Multigenre AI-powered Story Composition
Edirlei Soares de Lima, Margot M. E. Neggers, Antonio L. Furtado
TL;DR
The paper addresses preserving thematic consistency in interactive narrative generation by guiding story composition with genre-based patterns. It introduces a two-phase approach to construct these patterns—retrieving genre-consistent exemplars and applying most-specific-generalization—implemented via the PatternTeller AI agent. Grounded in Frye and Ryan's theories and incorporating five fundamental genres (comedy, romance, tragedy, satire, mystery), the authors validate their framework by generating five storyboard-style narratives from a neutral premise.
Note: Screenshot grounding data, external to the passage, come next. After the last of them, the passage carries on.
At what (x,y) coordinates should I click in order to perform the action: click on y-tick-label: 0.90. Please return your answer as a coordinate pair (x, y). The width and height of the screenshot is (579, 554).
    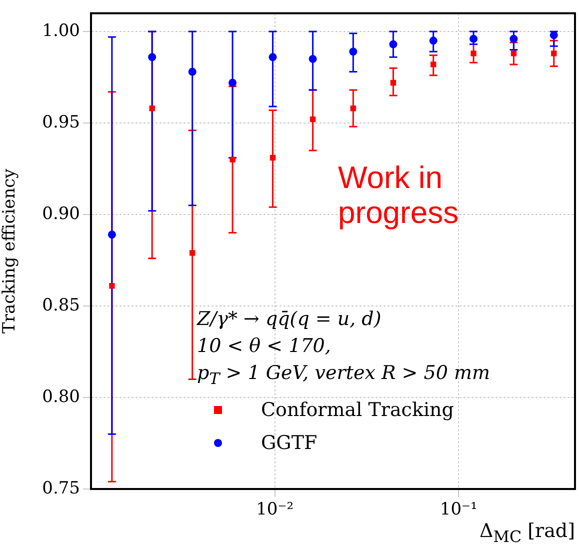
    Looking at the image, I should click on (61, 214).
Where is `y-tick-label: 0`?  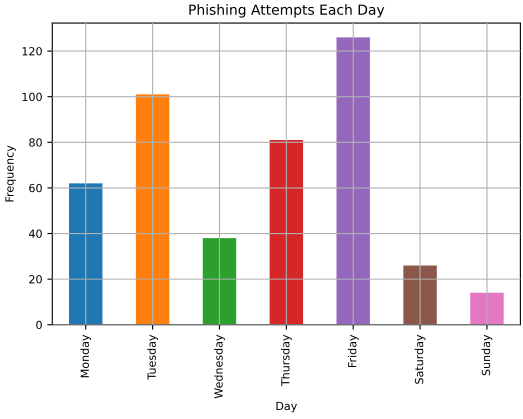 y-tick-label: 0 is located at coordinates (39, 325).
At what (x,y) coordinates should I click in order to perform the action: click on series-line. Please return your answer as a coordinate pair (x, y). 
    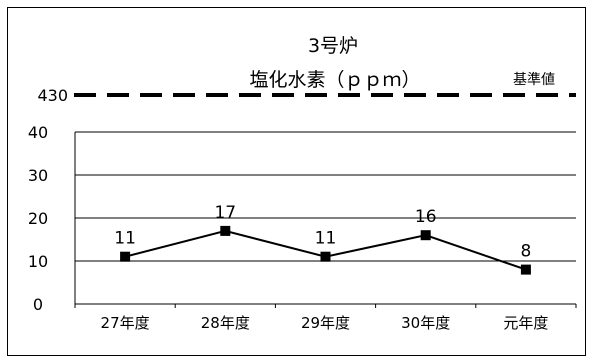
    Looking at the image, I should click on (326, 250).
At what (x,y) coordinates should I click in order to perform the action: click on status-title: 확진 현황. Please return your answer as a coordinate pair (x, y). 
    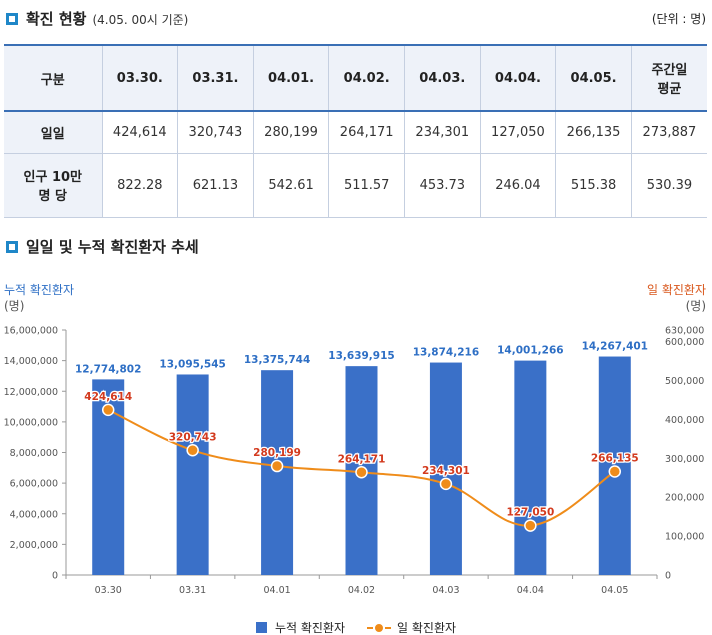
    Looking at the image, I should click on (56, 19).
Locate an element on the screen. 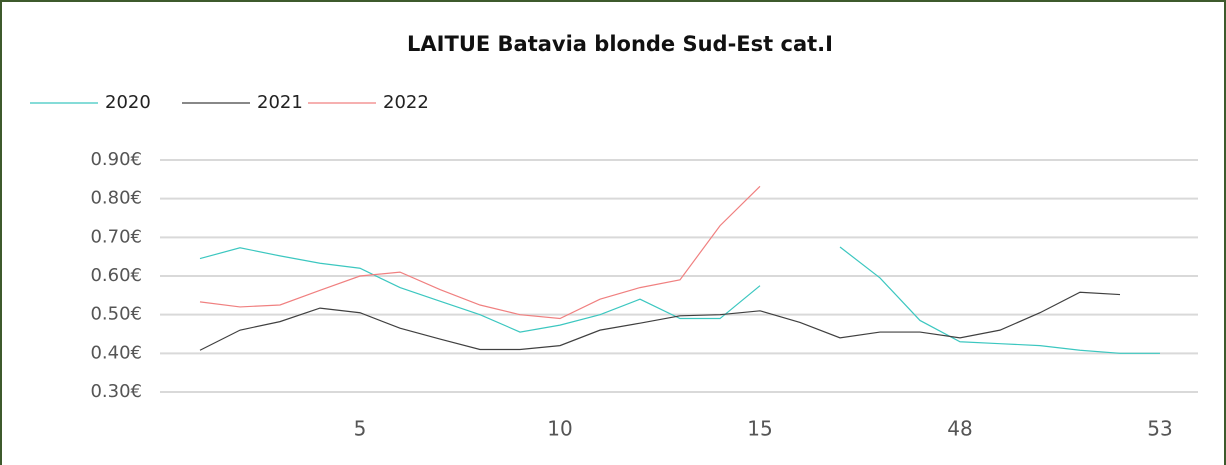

The work offers a practical, controllable method for genre-guided storytelling and outlines avenues for enhancing pattern fidelity and visual consistency through future work, including a character asset library and broader experimentation.
Abstract
This paper shows how to construct genre patterns, whose purpose is to guide interactive story composition in a way that enforces thematic consistency. To start the discussion we argue, based on previous seminal works, for the existence of five fundamental genres, namely comedy, romance - in the sense of epic plots, flourishing since the twelfth century -, tragedy, satire, and mystery. To construct the patterns, a simple two-phase process is employed: first retrieving examples that match our genre characterizations, and then applying a form of most specific generalization to the groups of examples in order to find their commonalities. In both phases, AI agents are instrumental, with our PatternTeller prototype being called to operate the story composition process, offering the opportunity to generate stories from a given premise of the user, to be developed under the guidance of the chosen pattern and trying to accommodate the user's suggestions along the composition stages.